Cerebrovascular reserve capacity (CVR), an important predictor of ischaemic events and a prognostic factor for patients with moyamoya disease (MMD), can be assessed by measuring cerebral blood flow (CBF) before and after administration of acetazolamide (ACZ). Often, a single CBF measurement is performed between 5 and 20 min after ACZ injection. Assessment of the temporal response of the vasodilation secondary to ACZ administration using several repeated CBF measurements has not been studied extensively. Furthermore, the high standard deviations of the group-averaged CVRs reported in the current literature indicate a patient-specific dispersion of CVR values over a wide range. This study aimed to assess the temporal response of the CBF and derived CVR during ACZ challenge using arterial spin labeling in patients with MMD. Eleven patients with MMD were included before or after revascularisation surgery.
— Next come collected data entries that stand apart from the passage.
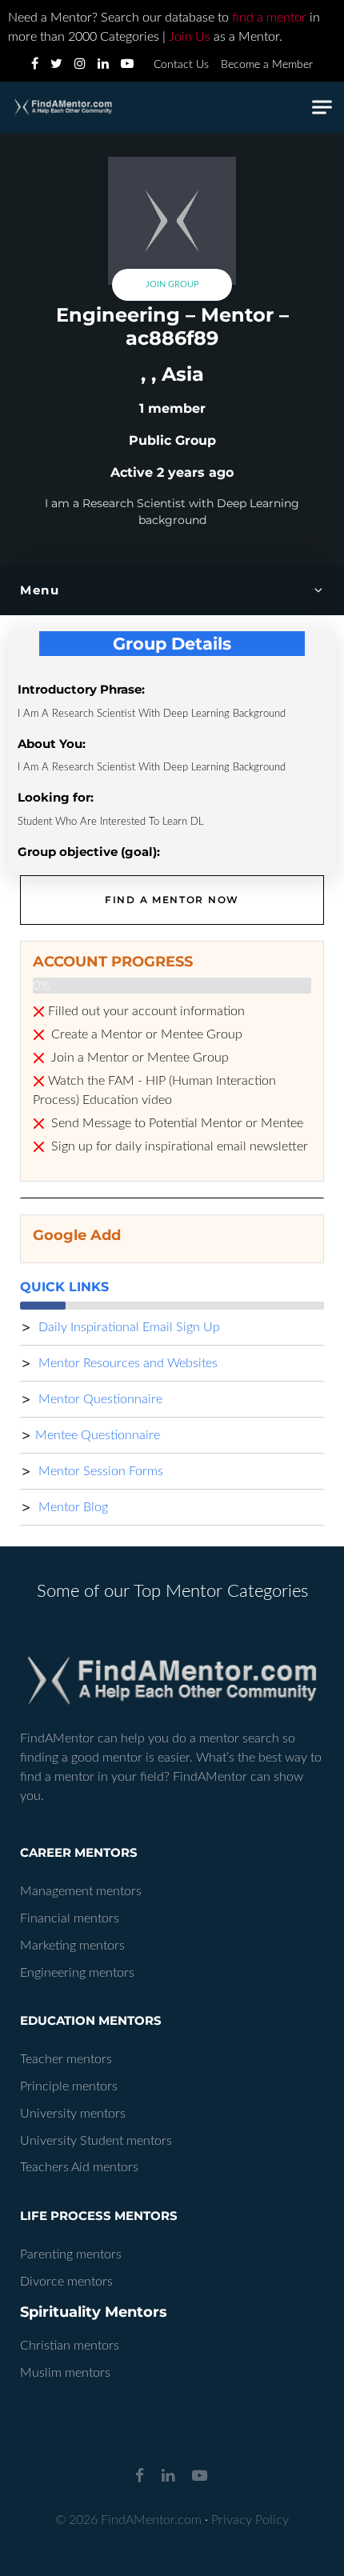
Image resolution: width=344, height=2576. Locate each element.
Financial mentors (69, 1918)
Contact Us (181, 64)
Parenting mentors (71, 2254)
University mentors (73, 2113)
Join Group (172, 284)
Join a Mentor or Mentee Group (138, 1057)
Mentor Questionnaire (98, 1399)
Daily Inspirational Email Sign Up (127, 1327)
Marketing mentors (72, 1945)
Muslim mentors (65, 2372)
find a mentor (269, 17)
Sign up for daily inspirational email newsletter (178, 1146)
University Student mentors (96, 2140)
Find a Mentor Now (172, 900)
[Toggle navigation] (322, 108)
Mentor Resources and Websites (126, 1363)
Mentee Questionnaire (97, 1435)
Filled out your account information (146, 1011)
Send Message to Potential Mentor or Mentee (175, 1123)
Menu (40, 590)
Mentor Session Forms (99, 1471)
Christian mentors (69, 2345)
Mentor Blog (71, 1507)
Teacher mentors (66, 2059)
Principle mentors (69, 2086)
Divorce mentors (66, 2281)
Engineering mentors (77, 1972)
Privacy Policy (250, 2520)
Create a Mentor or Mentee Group (145, 1034)
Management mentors (81, 1891)
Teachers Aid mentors (79, 2167)
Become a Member (267, 64)
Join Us (189, 36)
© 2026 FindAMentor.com (128, 2520)
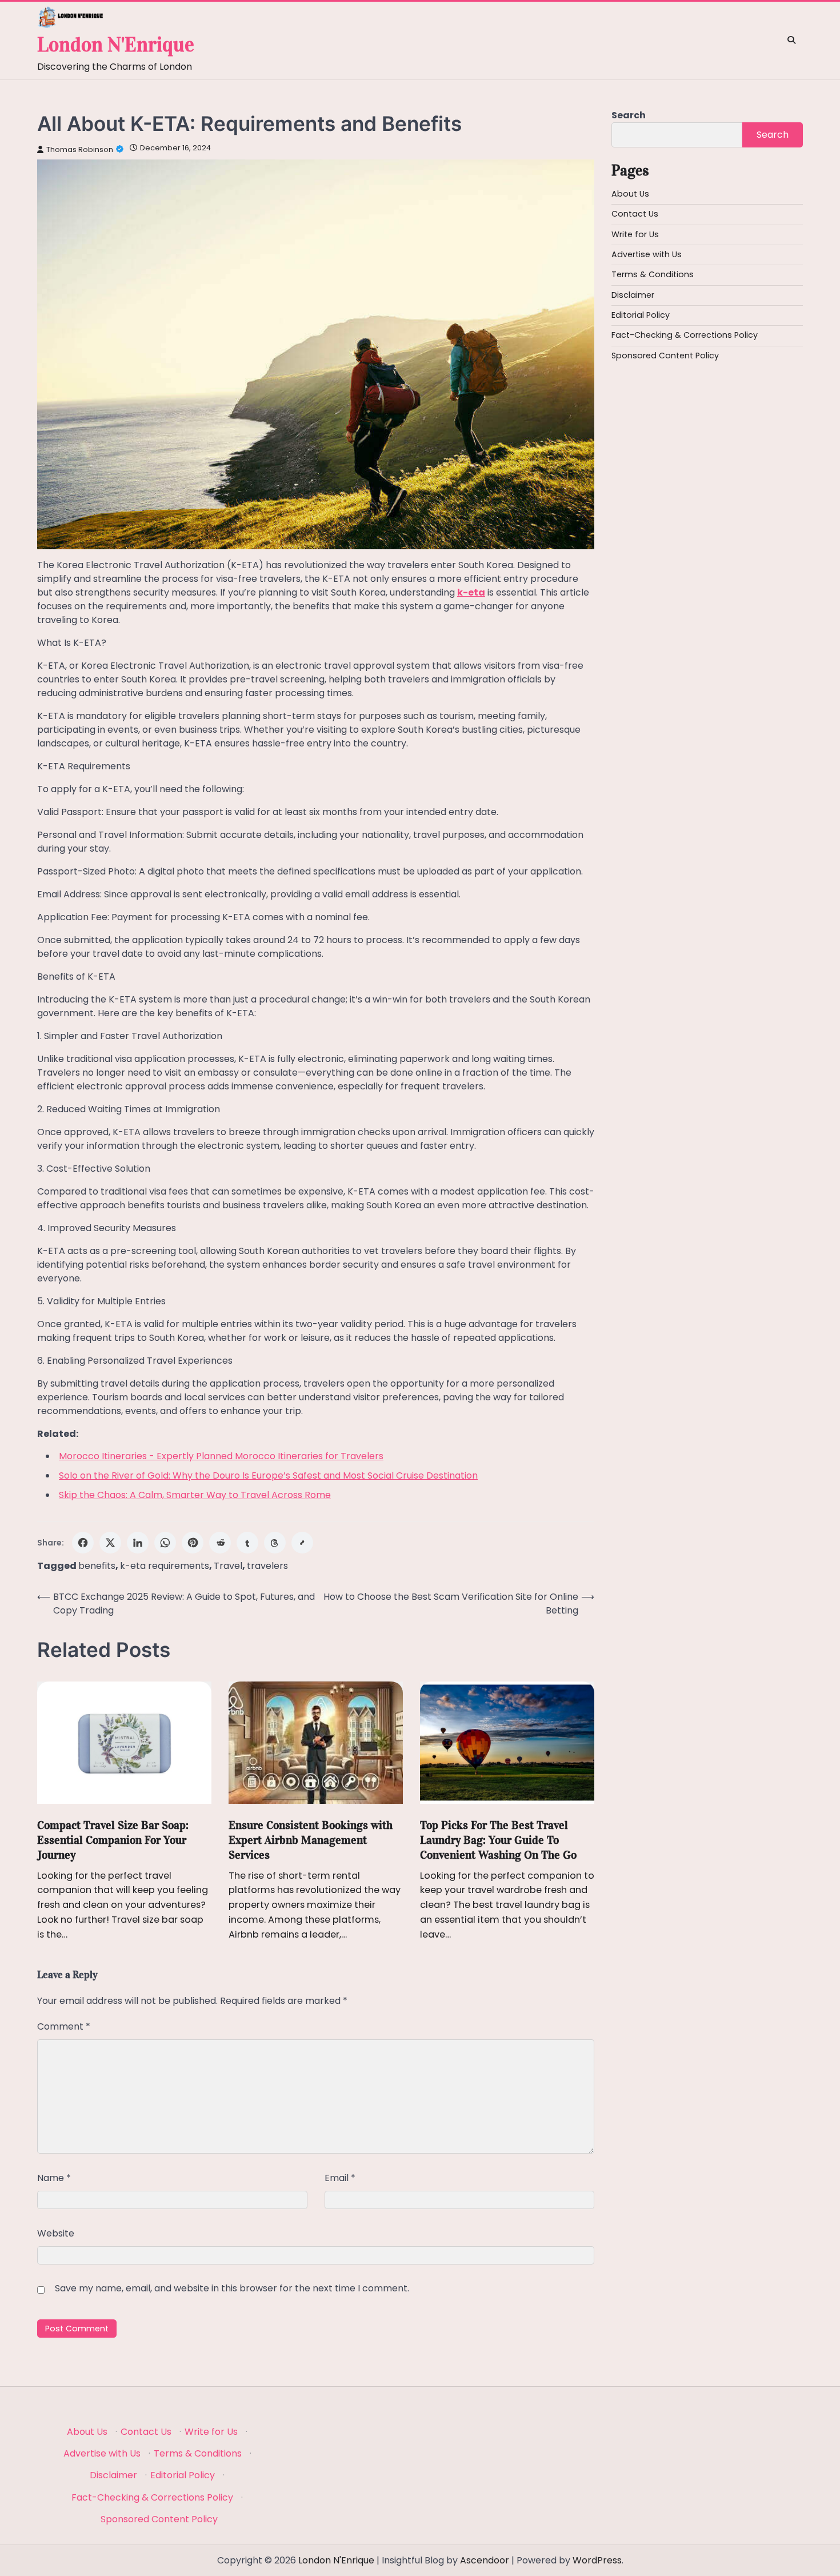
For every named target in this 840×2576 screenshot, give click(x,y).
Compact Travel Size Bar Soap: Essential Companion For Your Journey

CBF maps were acquired using pseudo-continuous arterial spin labeling before and 5, 15, and 25 min after an intravenous ACZ injection. A vascular territory template was spatially normalized to patient-specific space, including the bilateral anterior, middle, and posterior cerebral arteries. CBF increased significantly post-ACZ injection in all vascular territories and at all time points. Group-averaged CBF and CVR values remained constant throughout the ACZ challenge in most patients. The maximum increase in CBF occurred most frequently at 5 min post-ACZ injection. However, peaks at 15 or 25 min were also present in some patients. In 68% of the affected vascular territories, the maximum increase in CBF did not occur at 15 min. In individual cases, the difference in CVR between different time points was between 1 and 30% points (mean difference 8% points). In conclusion, there is a substantial variation in CVR between different time points after the ACZ challenge in patients with MMD. Thus, there is a risk that the use of a single post-ACZ measurement time point overestimates disease progression, which could have wide implications for decision-making regarding revascularisation surgery and the interpretation of the outcome thereof. Further studies with larger sample sizes using multiple CBF measurements post-ACZ injection in patients with MMD are encouraged.